Return, unaltered, every line of the listing below that contains the word "green".

* [Records shown]
-- start --

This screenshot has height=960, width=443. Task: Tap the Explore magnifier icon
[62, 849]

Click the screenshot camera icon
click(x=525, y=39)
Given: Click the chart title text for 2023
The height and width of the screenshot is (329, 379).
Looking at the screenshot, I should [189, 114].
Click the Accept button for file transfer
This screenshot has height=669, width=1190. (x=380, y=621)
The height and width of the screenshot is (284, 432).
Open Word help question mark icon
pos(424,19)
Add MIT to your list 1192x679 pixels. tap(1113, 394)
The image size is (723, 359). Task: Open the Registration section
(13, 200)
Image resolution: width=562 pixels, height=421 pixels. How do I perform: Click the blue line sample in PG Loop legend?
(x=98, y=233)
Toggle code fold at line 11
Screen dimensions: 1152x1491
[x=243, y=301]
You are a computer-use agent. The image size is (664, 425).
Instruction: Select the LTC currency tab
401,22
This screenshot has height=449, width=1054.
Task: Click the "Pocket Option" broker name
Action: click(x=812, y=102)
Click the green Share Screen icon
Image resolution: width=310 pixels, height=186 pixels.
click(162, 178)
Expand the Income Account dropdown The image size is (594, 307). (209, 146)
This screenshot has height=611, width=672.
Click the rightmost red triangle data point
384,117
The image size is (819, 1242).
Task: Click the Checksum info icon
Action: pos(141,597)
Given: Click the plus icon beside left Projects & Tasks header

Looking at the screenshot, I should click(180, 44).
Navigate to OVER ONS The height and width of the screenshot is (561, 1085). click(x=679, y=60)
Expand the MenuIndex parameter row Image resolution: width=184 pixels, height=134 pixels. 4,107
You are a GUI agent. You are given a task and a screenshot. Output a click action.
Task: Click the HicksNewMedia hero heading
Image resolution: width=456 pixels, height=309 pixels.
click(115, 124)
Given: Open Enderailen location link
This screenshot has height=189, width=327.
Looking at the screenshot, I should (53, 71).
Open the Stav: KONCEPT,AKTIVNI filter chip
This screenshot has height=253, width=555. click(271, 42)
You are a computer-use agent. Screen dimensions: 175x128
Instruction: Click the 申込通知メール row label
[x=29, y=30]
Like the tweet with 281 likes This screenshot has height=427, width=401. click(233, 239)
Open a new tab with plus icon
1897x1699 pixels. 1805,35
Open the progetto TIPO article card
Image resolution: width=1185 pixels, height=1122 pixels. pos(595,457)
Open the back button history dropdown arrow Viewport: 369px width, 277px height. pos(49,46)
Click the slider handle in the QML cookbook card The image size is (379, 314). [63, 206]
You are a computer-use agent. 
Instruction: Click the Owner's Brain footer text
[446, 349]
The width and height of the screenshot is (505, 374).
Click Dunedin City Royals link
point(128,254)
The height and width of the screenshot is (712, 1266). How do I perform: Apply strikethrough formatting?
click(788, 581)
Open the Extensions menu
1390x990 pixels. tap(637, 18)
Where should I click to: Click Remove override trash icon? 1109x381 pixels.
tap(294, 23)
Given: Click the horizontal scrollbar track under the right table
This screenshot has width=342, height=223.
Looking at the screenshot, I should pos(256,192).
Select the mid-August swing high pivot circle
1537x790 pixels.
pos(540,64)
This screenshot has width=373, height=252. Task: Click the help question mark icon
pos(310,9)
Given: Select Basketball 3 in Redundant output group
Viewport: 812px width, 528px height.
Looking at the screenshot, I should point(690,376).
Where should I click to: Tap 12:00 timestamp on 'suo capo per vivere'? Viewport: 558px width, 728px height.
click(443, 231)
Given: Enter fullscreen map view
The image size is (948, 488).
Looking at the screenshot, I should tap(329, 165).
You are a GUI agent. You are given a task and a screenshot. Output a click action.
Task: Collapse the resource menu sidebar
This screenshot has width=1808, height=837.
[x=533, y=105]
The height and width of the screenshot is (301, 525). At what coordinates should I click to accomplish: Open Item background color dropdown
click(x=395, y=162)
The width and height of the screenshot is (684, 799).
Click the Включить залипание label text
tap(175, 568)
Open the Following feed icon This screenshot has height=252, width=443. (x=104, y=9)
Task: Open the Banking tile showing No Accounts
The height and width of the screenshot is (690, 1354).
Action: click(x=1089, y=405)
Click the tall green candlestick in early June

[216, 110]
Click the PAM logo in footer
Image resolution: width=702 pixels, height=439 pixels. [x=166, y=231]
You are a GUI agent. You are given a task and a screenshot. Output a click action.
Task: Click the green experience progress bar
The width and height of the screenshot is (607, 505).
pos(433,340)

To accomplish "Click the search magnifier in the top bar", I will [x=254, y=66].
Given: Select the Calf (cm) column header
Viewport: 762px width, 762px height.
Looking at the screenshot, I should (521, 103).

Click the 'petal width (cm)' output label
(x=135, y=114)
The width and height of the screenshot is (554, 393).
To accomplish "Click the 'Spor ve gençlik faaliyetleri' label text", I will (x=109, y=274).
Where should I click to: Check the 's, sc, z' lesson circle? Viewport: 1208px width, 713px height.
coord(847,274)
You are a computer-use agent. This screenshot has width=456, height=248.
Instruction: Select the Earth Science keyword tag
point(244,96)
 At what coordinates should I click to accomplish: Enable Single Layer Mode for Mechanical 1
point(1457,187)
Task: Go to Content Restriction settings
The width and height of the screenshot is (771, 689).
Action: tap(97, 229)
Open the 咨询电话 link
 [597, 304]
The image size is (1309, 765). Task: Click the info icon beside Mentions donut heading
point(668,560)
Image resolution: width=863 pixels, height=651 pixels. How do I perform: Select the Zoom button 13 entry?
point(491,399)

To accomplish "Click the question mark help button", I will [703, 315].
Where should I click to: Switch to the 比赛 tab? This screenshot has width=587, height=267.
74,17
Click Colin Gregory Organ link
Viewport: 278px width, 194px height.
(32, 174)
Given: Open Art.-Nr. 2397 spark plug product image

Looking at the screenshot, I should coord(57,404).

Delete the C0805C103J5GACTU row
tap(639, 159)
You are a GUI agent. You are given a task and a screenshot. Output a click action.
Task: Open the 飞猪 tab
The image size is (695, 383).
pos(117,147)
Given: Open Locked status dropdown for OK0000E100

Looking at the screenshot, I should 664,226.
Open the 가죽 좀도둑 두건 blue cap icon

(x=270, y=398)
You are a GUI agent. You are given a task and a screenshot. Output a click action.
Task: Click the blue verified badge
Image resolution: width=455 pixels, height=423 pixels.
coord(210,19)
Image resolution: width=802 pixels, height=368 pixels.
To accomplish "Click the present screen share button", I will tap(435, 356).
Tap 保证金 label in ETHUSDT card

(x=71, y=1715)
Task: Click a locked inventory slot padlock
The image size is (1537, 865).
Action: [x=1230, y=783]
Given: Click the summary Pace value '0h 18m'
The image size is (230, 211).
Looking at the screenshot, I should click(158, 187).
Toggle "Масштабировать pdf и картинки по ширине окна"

-- end --

* [Written reply]
Click the green Share Screen icon
Click the tall green candlestick in early June
Task: Click the green experience progress bar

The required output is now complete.